(Dataset excerpts)
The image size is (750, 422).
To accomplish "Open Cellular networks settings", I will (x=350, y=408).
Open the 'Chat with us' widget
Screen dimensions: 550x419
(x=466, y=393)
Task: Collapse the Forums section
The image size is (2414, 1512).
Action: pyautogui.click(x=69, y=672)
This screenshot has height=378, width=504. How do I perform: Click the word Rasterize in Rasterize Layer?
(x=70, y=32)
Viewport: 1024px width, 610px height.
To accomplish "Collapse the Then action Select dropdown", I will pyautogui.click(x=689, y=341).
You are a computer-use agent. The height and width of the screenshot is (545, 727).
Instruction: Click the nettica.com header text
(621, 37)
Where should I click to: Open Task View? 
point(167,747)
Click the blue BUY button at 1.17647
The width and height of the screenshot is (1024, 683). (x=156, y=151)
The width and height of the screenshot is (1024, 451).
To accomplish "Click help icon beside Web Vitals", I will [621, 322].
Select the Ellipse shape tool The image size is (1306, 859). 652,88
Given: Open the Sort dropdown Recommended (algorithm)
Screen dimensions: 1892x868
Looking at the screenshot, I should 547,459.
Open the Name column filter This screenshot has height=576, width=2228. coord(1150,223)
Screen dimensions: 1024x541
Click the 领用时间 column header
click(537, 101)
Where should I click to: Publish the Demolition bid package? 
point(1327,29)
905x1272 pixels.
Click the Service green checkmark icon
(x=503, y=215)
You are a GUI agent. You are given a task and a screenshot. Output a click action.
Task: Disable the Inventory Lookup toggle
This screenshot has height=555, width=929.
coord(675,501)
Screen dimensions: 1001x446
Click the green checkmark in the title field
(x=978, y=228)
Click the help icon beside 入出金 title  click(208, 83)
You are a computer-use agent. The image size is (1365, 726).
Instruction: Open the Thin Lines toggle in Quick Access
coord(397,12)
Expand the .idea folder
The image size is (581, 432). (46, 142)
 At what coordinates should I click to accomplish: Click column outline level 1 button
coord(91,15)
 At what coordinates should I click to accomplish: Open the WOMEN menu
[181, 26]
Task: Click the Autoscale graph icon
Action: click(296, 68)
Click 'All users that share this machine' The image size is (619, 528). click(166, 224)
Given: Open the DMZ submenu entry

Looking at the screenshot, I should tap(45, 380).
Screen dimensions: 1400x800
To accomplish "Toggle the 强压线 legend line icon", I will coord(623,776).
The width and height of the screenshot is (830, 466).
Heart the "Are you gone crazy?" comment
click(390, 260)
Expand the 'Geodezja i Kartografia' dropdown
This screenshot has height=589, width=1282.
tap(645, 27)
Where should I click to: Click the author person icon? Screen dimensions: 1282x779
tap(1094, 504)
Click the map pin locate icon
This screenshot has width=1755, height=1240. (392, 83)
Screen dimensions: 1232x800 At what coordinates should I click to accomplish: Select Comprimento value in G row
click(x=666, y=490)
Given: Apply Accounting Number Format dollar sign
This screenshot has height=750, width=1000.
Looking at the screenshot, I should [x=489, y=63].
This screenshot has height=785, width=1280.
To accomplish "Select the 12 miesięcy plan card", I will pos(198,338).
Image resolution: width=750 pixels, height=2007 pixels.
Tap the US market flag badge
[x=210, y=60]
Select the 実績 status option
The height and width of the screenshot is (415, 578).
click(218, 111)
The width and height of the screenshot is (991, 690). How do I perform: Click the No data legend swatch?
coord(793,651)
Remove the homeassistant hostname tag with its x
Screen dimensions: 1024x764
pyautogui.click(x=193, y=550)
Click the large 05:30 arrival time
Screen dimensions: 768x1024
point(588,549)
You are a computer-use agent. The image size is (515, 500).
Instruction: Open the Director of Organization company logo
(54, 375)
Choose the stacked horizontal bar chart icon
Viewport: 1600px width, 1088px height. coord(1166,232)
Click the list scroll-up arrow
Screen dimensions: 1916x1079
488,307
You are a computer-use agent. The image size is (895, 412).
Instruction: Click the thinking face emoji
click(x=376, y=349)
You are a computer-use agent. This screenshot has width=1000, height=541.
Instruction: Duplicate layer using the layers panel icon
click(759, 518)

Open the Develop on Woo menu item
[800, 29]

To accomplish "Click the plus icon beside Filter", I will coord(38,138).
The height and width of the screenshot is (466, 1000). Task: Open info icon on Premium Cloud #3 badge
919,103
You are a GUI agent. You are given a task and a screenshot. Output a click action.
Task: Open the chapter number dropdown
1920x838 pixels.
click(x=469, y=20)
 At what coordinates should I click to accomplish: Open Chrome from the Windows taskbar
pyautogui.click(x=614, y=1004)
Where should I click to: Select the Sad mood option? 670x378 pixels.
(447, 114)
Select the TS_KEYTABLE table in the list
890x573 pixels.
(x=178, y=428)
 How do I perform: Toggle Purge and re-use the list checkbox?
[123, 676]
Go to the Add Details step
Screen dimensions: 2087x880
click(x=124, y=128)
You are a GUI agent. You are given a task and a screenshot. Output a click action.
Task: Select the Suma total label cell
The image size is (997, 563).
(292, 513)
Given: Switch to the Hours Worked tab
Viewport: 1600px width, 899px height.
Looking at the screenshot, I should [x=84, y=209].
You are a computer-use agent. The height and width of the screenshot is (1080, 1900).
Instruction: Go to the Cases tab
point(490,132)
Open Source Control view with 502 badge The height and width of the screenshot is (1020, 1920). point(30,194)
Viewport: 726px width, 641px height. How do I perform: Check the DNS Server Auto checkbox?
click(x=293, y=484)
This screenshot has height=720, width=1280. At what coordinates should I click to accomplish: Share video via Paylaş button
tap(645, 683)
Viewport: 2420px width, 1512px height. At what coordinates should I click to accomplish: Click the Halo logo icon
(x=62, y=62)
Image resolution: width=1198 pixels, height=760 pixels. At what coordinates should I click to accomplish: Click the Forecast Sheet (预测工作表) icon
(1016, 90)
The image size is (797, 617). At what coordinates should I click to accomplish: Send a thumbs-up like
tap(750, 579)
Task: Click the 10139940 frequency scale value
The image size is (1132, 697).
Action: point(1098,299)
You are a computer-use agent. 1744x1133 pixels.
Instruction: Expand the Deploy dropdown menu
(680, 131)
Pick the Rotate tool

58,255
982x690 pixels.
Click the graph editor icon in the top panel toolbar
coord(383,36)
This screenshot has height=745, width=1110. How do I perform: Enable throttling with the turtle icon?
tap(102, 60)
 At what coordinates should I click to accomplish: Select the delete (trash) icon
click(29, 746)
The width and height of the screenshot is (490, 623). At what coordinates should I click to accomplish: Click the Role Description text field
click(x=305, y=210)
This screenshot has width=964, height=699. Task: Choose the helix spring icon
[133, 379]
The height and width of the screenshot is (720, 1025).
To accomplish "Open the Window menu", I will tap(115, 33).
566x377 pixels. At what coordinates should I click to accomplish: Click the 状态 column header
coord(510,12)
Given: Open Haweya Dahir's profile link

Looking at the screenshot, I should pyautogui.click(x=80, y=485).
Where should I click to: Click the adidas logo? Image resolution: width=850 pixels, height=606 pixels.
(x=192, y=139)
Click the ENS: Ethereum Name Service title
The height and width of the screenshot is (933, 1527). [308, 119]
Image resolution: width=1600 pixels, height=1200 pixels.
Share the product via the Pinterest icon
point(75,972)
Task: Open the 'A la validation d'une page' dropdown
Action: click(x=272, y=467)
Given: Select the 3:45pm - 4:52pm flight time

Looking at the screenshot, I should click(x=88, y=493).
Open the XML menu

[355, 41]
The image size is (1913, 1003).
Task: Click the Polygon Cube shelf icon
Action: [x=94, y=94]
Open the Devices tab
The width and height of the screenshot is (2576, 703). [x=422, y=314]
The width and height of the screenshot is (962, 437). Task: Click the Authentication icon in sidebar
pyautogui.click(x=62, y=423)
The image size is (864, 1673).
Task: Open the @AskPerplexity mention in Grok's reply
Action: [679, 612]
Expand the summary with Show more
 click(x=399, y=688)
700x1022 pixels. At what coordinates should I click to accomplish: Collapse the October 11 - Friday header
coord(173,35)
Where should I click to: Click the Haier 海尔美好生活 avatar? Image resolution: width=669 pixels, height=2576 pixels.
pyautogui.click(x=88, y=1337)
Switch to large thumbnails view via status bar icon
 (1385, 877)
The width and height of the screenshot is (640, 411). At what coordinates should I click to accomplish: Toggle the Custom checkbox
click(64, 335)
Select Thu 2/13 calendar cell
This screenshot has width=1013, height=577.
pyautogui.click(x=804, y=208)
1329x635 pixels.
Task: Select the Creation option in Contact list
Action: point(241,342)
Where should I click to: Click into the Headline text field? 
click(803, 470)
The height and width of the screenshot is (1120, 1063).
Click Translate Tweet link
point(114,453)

◆ **TASK TO COMPLETE**: Please count how many lines in the preceding records hold the word "beside", then give only that number.

◆ **RESPONSE TO THIS TASK**: 3